Ecco le accortezze che mi sento davvero di consigliare:
- arrivate presto alla Basilica di San Francesco, soprattutto nei weekend e nei ponti;
- tenete la Rocca Maggiore per quando la luce è migliore, cioè nel tardo pomeriggio;
- se viaggiate in estate, programmate le visite al chiuso nelle ore più calde;
- se arrivate in auto, informatevi in anticipo su ZTL, parcheggi e accessi alberghieri;
- portate sempre con voi una giacca leggera o un foulard se volete entrare nelle basiliche senza problemi.
Cosa mettere in valigia
La valigia giusta per Assisi cambia con la stagione, ma alcune cose servono quasi sempre. Prima di tutto scarpe comode con buona suola, perché il fondo in pietra e le pendenze possono stancare più del previsto.

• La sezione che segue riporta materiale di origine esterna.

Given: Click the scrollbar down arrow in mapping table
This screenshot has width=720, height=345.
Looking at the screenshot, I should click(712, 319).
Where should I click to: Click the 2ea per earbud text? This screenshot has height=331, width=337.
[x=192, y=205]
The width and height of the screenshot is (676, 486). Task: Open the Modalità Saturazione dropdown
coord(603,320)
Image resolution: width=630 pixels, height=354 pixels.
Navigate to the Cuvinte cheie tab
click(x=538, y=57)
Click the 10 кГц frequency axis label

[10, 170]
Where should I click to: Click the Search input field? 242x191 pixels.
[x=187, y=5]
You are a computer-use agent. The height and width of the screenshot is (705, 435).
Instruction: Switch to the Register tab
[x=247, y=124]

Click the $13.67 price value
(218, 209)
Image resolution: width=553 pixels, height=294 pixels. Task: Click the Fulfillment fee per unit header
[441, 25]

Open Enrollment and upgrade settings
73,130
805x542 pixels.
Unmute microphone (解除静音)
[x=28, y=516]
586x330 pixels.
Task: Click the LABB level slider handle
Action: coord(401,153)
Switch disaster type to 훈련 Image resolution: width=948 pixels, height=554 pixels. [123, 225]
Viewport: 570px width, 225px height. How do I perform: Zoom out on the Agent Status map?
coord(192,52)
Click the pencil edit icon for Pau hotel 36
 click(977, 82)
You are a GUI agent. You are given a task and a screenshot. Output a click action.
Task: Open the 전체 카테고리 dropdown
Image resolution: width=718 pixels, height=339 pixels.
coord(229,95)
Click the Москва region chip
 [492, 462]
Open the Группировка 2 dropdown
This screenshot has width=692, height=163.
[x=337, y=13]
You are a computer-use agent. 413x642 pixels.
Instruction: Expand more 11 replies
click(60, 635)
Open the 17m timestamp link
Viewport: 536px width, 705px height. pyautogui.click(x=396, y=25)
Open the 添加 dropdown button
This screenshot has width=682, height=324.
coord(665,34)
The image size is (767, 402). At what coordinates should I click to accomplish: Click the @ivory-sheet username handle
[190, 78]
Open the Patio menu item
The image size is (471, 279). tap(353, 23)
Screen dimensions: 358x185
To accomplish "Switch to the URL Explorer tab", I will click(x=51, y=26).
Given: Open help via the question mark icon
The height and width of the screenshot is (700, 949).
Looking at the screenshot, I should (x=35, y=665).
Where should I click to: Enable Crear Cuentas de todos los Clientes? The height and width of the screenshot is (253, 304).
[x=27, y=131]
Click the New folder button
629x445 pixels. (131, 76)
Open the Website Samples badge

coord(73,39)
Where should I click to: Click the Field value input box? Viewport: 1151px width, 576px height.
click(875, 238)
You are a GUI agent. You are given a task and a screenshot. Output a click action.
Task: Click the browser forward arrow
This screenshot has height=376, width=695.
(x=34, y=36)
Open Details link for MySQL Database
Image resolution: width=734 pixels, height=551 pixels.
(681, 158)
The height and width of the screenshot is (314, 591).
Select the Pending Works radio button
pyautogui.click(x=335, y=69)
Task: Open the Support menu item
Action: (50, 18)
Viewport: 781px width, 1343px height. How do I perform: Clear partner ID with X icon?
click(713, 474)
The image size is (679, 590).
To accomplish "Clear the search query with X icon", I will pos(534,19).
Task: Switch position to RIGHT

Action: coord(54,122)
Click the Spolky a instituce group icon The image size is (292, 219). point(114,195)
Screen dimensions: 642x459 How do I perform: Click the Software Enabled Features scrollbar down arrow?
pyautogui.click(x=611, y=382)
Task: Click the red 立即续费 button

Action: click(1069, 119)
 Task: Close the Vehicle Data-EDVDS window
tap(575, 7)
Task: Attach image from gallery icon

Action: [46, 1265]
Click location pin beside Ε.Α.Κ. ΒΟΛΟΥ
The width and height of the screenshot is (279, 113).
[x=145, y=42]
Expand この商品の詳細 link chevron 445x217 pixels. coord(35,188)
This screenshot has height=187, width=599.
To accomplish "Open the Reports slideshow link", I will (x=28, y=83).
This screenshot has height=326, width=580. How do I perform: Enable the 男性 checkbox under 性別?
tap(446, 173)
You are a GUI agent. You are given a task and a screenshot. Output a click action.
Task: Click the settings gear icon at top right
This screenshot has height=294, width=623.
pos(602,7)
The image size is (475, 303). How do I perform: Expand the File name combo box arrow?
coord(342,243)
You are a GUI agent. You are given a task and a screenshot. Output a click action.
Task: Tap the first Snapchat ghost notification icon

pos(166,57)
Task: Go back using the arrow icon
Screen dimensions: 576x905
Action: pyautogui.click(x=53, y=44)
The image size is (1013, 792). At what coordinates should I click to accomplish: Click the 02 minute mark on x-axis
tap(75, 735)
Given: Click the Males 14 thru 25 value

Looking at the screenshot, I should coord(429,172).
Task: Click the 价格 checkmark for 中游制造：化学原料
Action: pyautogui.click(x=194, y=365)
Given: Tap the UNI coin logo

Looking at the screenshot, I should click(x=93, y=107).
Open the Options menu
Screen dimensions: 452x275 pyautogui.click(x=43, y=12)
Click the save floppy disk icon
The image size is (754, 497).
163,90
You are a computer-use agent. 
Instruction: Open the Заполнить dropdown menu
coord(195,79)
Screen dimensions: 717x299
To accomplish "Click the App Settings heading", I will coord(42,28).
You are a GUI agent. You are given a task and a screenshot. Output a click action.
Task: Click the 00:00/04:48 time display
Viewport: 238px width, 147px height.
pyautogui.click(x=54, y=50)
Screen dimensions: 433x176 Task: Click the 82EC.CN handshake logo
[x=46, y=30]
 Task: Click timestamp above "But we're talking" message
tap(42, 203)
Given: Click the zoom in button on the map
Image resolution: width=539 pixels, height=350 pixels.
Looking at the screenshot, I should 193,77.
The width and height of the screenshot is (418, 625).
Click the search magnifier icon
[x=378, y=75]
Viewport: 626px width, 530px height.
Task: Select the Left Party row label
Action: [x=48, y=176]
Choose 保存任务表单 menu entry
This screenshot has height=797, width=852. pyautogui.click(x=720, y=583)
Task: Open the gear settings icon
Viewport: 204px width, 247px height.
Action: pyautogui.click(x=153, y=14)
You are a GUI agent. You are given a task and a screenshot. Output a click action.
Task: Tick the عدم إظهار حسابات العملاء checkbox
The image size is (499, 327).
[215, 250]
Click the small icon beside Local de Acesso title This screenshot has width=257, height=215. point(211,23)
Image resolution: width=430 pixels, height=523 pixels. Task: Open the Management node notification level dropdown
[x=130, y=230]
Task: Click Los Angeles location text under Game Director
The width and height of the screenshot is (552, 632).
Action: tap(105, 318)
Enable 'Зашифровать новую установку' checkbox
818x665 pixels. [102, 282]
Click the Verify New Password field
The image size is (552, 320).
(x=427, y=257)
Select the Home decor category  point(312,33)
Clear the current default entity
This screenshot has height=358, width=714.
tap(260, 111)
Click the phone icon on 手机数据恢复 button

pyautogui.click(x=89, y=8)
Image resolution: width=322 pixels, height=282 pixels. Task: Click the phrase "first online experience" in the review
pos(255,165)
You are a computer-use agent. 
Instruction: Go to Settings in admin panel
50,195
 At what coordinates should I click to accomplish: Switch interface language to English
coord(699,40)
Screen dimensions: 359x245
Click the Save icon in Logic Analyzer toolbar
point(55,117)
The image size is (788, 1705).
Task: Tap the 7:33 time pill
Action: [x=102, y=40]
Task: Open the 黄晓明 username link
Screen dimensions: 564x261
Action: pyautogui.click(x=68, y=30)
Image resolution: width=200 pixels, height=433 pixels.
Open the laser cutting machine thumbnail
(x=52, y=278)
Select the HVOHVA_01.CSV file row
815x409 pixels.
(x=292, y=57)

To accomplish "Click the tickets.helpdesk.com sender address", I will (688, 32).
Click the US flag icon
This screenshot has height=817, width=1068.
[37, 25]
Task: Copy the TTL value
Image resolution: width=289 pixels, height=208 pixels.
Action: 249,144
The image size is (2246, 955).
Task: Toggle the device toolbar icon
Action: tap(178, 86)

In primavera e autunno conviene vestirsi a strati: al sole si sta bene, ma la mattina e la sera l’aria può essere fresca. In estate servono cappello, acqua e abiti leggeri, ma anche qualcosa per coprirsi entrando nei luoghi sacri. In inverno meglio aggiungere una giacca più calda e un ombrello compatto, perché quando tira vento sulle parti alte della città si sente subito.

Vale la pena visitare Assisi?
Sì, soprattutto se cercate un luogo che non sia solo bello da vedere, ma anche da vivere con calma. Assisi ha monumenti importanti, panorami notevoli e una spiritualità che si sente anche se non si parte con un viaggio religioso in mente.
Il modo migliore per apprezzarla è concederle il giusto tempo, senza trasformarla in una tappa da spuntare in fretta. Quando succede, Assisi resta davvero impressa.